Segundo a acusação do Ministério Público, que será julgada no tribunal de Braga, os 120 arguidos vão responder por associação criminosa, por fraude na obtenção de subsídios, por burla qualificada, por branqueamento, por falsificação e por fraude fiscal qualificada, remontando os factos ao período entre 2008 e 2013.

António Marques, presidente da AIMinho até à liquidação da associação, é acusado de um crime de associação criminosa, de 26 crimes de fraude na obtenção de subsídio, de 13 crimes de branqueamento, de 13 crimes de uso de documento falso, de dois crimes de burla qualificada, de 19 crimes de fraude fiscal qualificada e de um crime de falsificação de documento.

O Ministério Público (MP) investigou 109 operações distintas cofinanciadas por fundos europeus e pelo Orçamento do Estado, tendo sido apurada a existência de uma vantagem ilícita obtida pelos arguidos de mais de 9,7 milhões de euros.

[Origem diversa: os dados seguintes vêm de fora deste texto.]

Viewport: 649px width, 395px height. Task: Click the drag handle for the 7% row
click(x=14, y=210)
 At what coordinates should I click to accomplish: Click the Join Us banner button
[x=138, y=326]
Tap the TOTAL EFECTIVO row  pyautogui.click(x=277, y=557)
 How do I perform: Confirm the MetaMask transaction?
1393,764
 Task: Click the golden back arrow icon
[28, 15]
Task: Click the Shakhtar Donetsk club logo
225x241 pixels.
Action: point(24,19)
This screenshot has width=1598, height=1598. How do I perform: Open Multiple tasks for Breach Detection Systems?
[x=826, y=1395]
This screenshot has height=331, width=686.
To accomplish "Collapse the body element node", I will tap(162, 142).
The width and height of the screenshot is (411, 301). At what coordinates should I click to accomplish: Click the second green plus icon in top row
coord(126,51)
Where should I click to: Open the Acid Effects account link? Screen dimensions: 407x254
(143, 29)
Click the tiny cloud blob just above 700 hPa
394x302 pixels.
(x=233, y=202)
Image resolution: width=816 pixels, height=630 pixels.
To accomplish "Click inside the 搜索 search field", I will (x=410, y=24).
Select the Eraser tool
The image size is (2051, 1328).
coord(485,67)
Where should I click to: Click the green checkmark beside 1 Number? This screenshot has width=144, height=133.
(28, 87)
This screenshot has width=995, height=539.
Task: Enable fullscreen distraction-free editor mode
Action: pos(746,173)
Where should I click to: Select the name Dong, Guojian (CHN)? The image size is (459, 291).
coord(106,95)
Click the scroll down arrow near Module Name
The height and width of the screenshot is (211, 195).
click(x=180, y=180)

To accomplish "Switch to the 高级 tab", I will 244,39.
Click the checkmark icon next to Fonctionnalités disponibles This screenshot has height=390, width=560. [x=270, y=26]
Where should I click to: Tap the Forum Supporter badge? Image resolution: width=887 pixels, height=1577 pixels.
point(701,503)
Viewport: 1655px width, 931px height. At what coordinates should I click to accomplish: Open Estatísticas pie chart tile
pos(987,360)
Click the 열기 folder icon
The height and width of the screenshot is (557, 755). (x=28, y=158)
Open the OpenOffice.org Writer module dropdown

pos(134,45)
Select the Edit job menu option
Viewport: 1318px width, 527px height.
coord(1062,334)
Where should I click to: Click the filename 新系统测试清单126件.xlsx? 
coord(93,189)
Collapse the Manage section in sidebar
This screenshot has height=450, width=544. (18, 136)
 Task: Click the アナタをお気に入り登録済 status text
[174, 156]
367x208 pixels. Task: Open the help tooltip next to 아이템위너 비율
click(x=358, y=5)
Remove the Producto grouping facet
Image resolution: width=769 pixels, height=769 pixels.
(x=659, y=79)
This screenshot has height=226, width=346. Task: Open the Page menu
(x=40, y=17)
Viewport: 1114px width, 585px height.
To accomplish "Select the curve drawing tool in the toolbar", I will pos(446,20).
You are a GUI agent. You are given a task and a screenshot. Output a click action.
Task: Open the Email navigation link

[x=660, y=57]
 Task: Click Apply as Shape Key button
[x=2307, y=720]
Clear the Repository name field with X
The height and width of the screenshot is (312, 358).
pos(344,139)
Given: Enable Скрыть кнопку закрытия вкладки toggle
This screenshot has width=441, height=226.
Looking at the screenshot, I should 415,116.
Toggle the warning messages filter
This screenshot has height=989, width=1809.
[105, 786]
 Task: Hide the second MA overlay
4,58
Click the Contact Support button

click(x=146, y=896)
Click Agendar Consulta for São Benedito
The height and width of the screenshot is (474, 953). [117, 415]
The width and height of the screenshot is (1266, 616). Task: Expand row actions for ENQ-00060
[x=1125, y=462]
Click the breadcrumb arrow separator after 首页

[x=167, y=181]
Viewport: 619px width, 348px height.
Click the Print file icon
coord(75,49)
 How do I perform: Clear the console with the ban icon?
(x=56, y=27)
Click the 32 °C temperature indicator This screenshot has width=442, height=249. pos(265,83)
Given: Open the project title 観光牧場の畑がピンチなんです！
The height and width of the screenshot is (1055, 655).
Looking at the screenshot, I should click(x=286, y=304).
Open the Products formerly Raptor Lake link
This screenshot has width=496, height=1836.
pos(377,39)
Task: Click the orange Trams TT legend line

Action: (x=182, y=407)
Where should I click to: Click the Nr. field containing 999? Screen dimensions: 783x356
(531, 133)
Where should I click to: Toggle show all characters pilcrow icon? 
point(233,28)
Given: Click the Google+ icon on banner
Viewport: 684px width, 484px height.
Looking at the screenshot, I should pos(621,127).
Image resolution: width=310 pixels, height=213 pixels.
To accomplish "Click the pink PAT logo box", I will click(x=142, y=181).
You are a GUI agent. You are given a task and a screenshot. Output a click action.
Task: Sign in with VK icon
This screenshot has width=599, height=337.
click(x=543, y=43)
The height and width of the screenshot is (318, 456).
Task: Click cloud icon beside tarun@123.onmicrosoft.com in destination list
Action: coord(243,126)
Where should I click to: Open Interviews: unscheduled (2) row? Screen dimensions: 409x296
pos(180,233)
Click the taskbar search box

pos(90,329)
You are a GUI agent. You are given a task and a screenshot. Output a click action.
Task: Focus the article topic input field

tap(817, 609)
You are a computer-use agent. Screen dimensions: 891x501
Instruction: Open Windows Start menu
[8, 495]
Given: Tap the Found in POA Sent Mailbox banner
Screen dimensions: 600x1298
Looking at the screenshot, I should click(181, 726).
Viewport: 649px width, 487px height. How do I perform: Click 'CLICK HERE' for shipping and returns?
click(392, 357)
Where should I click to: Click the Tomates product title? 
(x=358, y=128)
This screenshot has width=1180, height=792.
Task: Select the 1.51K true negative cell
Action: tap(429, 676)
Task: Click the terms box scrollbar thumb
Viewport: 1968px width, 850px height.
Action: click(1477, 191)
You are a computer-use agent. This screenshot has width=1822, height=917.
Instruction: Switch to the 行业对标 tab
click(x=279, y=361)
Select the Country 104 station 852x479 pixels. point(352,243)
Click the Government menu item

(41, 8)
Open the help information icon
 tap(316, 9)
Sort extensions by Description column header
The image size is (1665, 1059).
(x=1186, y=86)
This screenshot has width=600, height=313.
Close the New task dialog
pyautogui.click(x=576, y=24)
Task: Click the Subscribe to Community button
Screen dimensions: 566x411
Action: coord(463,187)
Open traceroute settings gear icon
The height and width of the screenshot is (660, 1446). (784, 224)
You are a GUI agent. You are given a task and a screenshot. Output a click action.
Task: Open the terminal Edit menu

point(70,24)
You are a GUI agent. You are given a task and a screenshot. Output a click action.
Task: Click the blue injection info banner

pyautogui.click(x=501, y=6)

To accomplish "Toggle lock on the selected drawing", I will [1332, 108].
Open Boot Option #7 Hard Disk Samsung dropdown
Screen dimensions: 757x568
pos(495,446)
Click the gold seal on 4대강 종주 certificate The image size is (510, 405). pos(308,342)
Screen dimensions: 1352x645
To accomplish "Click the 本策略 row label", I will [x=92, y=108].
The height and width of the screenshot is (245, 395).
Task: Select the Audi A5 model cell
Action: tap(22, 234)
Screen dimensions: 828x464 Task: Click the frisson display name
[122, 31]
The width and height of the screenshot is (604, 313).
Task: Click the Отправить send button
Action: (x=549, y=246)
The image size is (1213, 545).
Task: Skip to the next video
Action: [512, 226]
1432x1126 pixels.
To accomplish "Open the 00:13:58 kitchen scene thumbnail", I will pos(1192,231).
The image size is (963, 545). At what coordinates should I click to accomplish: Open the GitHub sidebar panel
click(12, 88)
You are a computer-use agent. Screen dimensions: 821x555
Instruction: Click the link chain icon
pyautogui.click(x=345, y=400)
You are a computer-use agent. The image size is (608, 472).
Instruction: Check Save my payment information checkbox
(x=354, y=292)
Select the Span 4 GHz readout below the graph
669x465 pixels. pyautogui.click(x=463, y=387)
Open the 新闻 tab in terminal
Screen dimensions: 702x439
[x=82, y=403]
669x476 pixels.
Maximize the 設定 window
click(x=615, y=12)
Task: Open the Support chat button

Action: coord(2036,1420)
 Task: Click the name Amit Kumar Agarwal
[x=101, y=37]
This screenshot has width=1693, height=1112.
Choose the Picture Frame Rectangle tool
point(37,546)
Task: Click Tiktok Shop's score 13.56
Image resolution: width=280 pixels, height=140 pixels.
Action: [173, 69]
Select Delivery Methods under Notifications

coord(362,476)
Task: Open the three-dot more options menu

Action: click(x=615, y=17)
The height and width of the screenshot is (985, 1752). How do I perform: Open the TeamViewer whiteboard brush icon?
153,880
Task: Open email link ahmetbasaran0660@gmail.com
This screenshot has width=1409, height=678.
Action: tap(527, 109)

O MP sustenta na acusação que "a AIMinho e pessoas coletivas (empresas) que à sua volta gravitavam foram utilizadas pelos arguidos para obterem subsídios de forma fraudulenta".

Segundo se pode ler no despacho, os arguidos surgiam, no contexto de operações cofinanciadas por fundos europeus, como fornecedores de bens e serviços que, na realidade, não eram prestados ou candidatando-se a subsídios com projetos que nunca tencionavam executar.